I do not know of any "old school" that makes it incumbent on professed members to eschew, and disavow all enjoyment of, tournament scenarios (which would bar most early AD&D modules). There is plenty of room for various situations either in addition to a full-fledged campaign or even, for that matter, within it!
And that brings us to the map of the adventure, itself. The “dungeon,” (if we want to call it that), is pretty linear in layout – it’s not a sprawling environment conducive for wandering and exploration.
No "dungeon module" is likely to be very much like what was called in OD&D "a good dungeon". It may, however, serve as a modular
part of such a dungeon, or of a greater campaign milieu.
Once again, we have the vegetarian crying, "Look! Look!" at the meat-eater who happens not to have a hamburger in hand at the moment. It is simply not the meat-eater whose ideology is defined by exclusion!
Now, if your
ideal, if what you want
most or all of the time, is to get ushered from room to room (or scene to scene) in sequence, then you may be a member of a "new school".
The text explains why the named boss opponents are in the adventure and guarding the McGuffin. Heck, even some of the non-boss enemies get names and explanations/motives: there’s a romantic couple, (a fighter and a sorceress), and a fallen knight, (known by at least one of the PCs). There’s also mention of how the non-humanoid monsters get care and food.

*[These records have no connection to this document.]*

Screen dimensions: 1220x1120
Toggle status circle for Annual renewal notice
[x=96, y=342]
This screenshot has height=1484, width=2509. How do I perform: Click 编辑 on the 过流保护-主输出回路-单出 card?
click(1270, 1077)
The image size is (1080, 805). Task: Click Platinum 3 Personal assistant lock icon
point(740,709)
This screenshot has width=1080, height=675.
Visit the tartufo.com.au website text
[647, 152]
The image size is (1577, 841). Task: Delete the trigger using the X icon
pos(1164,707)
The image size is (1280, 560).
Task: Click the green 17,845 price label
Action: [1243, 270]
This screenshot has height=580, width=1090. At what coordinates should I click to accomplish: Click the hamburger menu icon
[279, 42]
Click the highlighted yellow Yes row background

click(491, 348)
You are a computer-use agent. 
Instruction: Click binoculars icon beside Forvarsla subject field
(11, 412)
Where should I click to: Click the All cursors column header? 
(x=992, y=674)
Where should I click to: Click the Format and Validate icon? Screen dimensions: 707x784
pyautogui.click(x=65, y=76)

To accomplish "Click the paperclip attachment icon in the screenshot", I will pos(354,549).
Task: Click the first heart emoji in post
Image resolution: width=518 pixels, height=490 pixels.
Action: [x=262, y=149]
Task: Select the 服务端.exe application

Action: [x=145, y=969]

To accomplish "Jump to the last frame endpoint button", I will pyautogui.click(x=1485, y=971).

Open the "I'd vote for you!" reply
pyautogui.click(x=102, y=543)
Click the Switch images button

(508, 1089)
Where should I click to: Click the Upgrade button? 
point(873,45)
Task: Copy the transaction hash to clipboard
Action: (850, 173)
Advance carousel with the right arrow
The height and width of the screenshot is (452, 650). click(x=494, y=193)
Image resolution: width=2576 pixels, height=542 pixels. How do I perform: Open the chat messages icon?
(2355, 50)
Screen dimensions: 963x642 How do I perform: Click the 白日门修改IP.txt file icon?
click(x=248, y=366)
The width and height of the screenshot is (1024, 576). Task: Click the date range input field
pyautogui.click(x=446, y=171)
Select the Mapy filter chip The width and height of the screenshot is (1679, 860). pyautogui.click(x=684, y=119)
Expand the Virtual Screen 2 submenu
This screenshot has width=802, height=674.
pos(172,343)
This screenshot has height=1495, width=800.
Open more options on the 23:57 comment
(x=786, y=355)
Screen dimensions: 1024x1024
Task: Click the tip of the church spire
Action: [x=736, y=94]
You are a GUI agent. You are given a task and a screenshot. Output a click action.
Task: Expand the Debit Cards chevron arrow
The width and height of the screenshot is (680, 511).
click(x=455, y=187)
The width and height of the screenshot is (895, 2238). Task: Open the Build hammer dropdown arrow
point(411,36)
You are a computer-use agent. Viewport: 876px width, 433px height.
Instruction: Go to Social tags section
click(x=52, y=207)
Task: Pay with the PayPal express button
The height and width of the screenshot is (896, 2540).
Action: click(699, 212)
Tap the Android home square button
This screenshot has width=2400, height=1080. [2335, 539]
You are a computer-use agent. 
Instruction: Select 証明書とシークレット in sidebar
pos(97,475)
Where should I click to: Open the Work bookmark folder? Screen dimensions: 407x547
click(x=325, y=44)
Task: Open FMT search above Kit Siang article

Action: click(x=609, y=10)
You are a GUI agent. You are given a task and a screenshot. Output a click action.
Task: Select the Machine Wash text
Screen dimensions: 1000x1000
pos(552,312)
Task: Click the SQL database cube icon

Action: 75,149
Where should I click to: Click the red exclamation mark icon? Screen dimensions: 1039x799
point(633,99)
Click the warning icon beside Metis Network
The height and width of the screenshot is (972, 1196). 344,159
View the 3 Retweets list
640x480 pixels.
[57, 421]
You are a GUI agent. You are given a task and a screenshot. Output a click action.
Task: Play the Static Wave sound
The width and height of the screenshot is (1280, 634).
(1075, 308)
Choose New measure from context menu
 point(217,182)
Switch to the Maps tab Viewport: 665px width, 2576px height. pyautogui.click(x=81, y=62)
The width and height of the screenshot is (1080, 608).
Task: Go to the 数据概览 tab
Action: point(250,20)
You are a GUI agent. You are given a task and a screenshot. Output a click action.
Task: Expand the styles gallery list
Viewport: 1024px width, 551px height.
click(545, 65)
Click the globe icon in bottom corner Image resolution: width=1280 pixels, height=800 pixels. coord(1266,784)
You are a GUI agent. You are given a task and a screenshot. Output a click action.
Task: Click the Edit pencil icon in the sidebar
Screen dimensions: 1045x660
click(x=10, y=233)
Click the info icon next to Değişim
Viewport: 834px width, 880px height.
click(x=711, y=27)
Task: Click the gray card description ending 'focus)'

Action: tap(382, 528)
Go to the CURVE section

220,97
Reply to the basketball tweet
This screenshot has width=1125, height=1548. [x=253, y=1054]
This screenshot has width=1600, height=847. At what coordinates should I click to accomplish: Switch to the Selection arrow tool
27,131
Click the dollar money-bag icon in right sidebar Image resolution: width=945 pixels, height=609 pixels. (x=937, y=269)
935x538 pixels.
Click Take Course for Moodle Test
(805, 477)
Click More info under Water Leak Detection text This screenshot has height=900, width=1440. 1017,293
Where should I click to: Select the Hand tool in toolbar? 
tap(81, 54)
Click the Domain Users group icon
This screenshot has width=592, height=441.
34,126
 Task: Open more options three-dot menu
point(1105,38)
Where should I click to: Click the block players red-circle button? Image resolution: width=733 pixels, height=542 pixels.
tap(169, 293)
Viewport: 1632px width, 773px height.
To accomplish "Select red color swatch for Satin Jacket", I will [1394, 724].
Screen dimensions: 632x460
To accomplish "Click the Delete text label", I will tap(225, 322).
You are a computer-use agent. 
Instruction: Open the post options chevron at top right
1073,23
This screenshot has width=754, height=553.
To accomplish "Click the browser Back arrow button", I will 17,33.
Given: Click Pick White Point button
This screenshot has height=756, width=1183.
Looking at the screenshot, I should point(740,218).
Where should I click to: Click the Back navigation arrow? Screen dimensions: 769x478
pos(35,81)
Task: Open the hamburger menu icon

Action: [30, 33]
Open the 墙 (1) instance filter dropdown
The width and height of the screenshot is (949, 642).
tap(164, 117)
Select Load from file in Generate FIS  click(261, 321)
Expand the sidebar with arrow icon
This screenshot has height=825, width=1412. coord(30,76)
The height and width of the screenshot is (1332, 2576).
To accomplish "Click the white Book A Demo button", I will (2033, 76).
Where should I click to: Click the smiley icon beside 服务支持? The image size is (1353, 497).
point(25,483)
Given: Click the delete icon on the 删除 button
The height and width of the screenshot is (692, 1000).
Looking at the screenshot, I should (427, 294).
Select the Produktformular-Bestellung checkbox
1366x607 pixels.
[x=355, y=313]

To what "new school" are such matters supposed to belong? What "school" demands that NPCs should be unreasonable, unmotivated, nameless and unprovided for? I do not know of it, unless it be one that takes to a radical extreme the 4e ethos that emphasizes "the encounter".
The final set-piece encounter for the whole adventure, (scheduled for only after the party has found the McGuffins), is dependent on how hard or easy the PCs have found the linear challenges. The text says, directly, that the final challenge can be omitted if the party had a hard time, or it can be scaled up if the party had an easy time with the other challenges.
Well, in that case I would think it unfair to include the outcome in tournament scoring.
Otherwise, there appears to me to be in the most prominent D&D "old school" no agreement that a DM
cannot make such an adjustment. There are some individuals who would prefer never to have that done, but it does not seem to be a shibboleth for the whole affinity group.
When I think of prominent DMs of the 1970s, I think of nuanced advice for judges rather than rigid, all-or-nothing prescriptions.
On the other hand, to assert that a DM
should make such adjustments
continually would be to express a view clearly at odds with the "old school" ethos.
That is a corollary of the view that the DM should not continually be deciding for the players where they will go and what they will do. There is a mutual support between the two aspects.
It is because of lack of player choice that outcomes become the DM's responsibility. It is to give meaning to player choice that outcomes are left to depend on that plus luck of the dice.